**Material provided:**
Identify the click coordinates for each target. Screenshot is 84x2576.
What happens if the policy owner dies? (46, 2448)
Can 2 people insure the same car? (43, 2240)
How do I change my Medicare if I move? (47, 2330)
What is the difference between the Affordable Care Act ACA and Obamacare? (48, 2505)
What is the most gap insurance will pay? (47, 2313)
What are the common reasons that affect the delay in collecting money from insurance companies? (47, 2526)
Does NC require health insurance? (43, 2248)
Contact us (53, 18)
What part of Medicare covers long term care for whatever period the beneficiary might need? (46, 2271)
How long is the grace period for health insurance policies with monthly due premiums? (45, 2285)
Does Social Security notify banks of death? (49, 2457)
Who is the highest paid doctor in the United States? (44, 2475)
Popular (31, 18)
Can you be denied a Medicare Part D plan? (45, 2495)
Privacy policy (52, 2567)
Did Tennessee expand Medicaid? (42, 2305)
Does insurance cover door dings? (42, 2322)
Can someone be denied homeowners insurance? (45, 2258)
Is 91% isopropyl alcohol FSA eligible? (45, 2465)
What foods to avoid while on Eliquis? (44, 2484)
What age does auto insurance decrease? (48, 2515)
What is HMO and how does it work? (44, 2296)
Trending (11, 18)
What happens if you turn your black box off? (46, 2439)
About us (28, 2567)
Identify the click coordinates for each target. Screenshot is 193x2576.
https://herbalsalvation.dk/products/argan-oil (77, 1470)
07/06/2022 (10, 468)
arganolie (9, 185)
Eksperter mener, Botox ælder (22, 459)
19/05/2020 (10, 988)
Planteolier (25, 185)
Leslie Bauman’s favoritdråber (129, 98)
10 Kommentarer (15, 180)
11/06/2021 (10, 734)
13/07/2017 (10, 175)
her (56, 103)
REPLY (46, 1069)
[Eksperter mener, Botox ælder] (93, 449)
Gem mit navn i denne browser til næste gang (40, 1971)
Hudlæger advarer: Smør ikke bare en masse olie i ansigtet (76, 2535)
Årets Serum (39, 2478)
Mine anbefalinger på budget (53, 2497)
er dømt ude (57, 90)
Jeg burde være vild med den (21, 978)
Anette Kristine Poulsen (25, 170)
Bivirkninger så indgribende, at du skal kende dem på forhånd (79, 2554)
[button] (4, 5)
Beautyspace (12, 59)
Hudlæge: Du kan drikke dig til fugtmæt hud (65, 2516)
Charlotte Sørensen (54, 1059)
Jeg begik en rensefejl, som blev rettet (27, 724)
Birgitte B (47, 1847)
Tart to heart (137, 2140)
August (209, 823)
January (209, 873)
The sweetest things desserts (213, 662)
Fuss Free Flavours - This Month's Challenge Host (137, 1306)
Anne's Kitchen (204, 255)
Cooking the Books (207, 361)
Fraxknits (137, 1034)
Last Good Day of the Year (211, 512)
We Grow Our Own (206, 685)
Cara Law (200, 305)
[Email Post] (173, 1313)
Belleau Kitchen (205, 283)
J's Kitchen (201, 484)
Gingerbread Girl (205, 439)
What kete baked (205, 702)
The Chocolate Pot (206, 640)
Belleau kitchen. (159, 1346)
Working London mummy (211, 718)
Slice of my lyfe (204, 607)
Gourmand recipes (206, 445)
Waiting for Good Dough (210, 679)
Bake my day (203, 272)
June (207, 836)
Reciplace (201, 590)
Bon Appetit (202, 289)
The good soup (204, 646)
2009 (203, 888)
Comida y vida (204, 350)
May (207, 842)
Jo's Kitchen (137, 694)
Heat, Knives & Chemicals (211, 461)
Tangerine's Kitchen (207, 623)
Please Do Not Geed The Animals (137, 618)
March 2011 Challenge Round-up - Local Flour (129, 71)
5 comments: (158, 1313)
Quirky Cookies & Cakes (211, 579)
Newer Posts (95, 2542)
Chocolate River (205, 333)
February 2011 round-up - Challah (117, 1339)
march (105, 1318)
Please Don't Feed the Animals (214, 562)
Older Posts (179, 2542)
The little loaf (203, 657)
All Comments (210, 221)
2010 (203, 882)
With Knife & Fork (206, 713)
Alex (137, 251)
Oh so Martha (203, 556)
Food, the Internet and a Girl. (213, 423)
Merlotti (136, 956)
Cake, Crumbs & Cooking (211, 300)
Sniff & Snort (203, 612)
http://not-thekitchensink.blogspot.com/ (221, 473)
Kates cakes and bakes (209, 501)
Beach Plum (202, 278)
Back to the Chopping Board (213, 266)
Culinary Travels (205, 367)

**To do:** Every line from the one holding "Beach Plum (202, 278)" through the last line of the listing above should be set down exactly, and nothing more.

**Solved problem:**
Beach Plum (202, 278)
Back to the Chopping Board (213, 266)
Culinary Travels (205, 367)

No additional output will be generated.